▸ **List of tasks**
**1.** Decide whether each statement below agrees with the passage on Jewish language shift. Answer yes or no for each, and quote the exact words from the passage that settle it.
(a) The writer's cousins speak no Yiddish at all.
(b) The writer's maternal grandparents learned English well after arriving in the United States.
(c) In Kiev and Odessa, Jews kept speaking Yiddish instead of Russian.
**2.** Continue the essay on Jewish language shift from the point where it stops.

▸ **Reading passage**
Yiddish? Why Don't We Speak
Judeo-French?

I am an English speaker and therefore a reflection of Jewish language shift. I am told that as a child my first language was Yiddish. Perhaps it was, although as far back as I can remember, I always thought in English. Be that as it may, I don't speak Yiddish very well. My cousins don't speak it at all, although my parents and all my aunts and uncles were born in Poland. Those who were born before World War I were born in what was then the Austro-Hungarian Empire. My maternal grandparents came to the United States in their fifties and never quite learned English.

I can speak Yiddish better than my cousins because my field is linguistics. I love languages. My Yiddish is quite regional, partly because I love dialects, but mostly because I spoke Yiddish only with relatives. When I was a child in Borough Park, Brooklyn, all the children spoke only English among themselves. One of my cousins lived with his paternal grandparents—not my grandparents—and spoke Yiddish to them, but ten years later, he couldn't speak the language at all.

There are many factors determining whether or not language shift takes place in a community, especially if the community is transplanted. A determining factor, I believe, is whether or not the language spoken by the local population and the official language of the country are the same. In a country where most people speak the official language of the country in their homes, Jews speak the official language or a Jewish variety of that language. Thus, Jews speak English—or Jewish English—in America, French in France, Hungarian in Hungary, etc. In the Russian Empire, on the other hand, where the official language was Russian, Jews were likely to live in towns where their neighbors spoke Ukrainian or Lithuanian or Polish or Moldavian or some other language that wasn't Russian. In such a situation, the Jews spoke Yiddish. In big cities like Kiev and Odessa where the local language was Russian, Jews switched from Yiddish to Russian.

After World War I, Russian spread into towns and villages where it had not been spoken before. As this happened, Jews switched their language to Russian. When an independent Poland came into existence, Jews began to use Polish more and more.

In 1848, the Austrian Empire became the Austro-Hungarian Empire. Hungarian became the official language in Hungary, in what is now Slovakia, and in Transylvania, now a part of Romania—all areas where there were many Hungarian speakers. Jews who lived in areas where there were enough Hungarian speakers to insure that Hungarian was the lingua franca of the community switched from Yiddish to Hungarian. In communities where there were no speakers of Slovakian or Romanian, Yiddish was forgotten.

This situation was reversed in the United States. Hasidic Jews who were speakers of Hungarian in Europe are speakers of Yiddish in Brooklyn. Solomon Poll reports that Hasidic men from Hungarian-speaking countries speak Yiddish among themselves but women speak Hungarian. I found an analogous situation among Lubavitcher Hasidim a generation ago, where the men spoke Yiddish, the women spoke Russian, and the girls spoke English. Together, they all spoke Yiddish. In the Soviet Union, they all spoke Russian. In America, Russian is dying out among the children.

▸ **Information supplied**

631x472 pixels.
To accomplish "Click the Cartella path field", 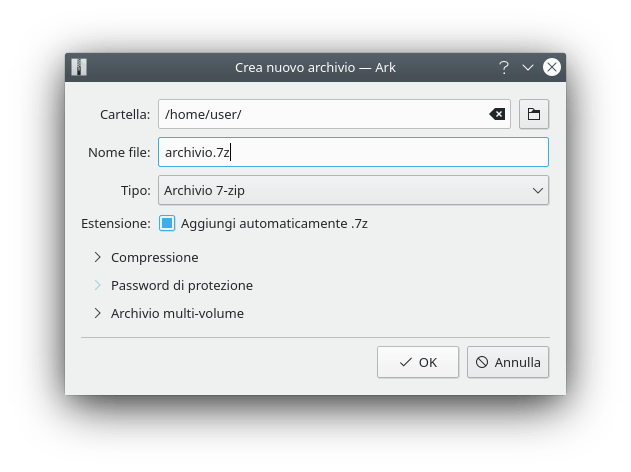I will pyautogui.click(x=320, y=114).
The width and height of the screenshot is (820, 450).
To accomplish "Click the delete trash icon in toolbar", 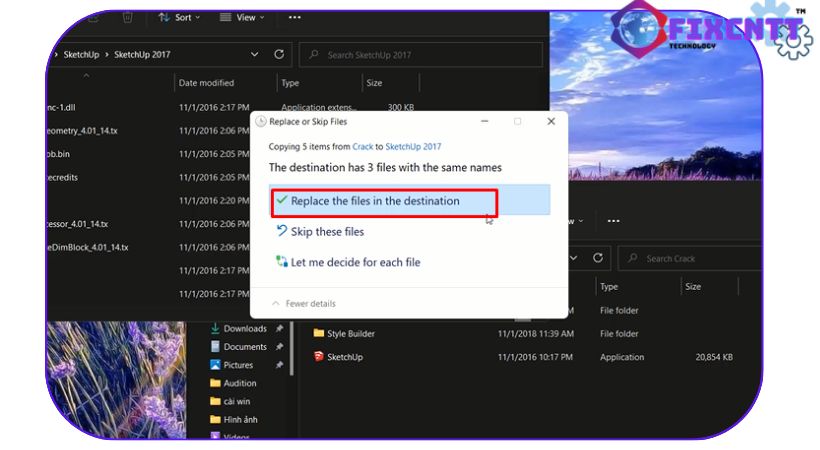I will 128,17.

▸ **Outputs by task**
**1.**
(a) Yes: "My cousins don't speak it at all"
(b) No: "never quite learned English"
(c) No: "In big cities like Kiev and Odessa where the local language was Russian, Jews switched from Yiddish to Russian."

**2.**
In a Hasidic community, the women belong to the outside community and the Hasidic world at the same time. Many of the men simply belong to the Hasidic world. The women live in America, where the official language is English and where most citizens speak English. The Yeshiva students live only in Williamsburg or Crown Heights, neighborhoods that are analogous to towns in Belarus or Transylvania. In Hasidic sections of Williamsburg, the Jews speak Yiddish; their neighbors speak English or Spanish. The situation is somewhat different in Crown Heights, where more English is spoken. Furthermore, Lubavitcher young men go out on the streets and try to persuade Jewish passers-by to put on tefillin if they are men, and to make the blessing over the lulav and etrog during Sukkot. Consequently, English is used more often in Crown Heights than in Williamsburg, although the Lubavitcher community is basically Yiddish-speaking.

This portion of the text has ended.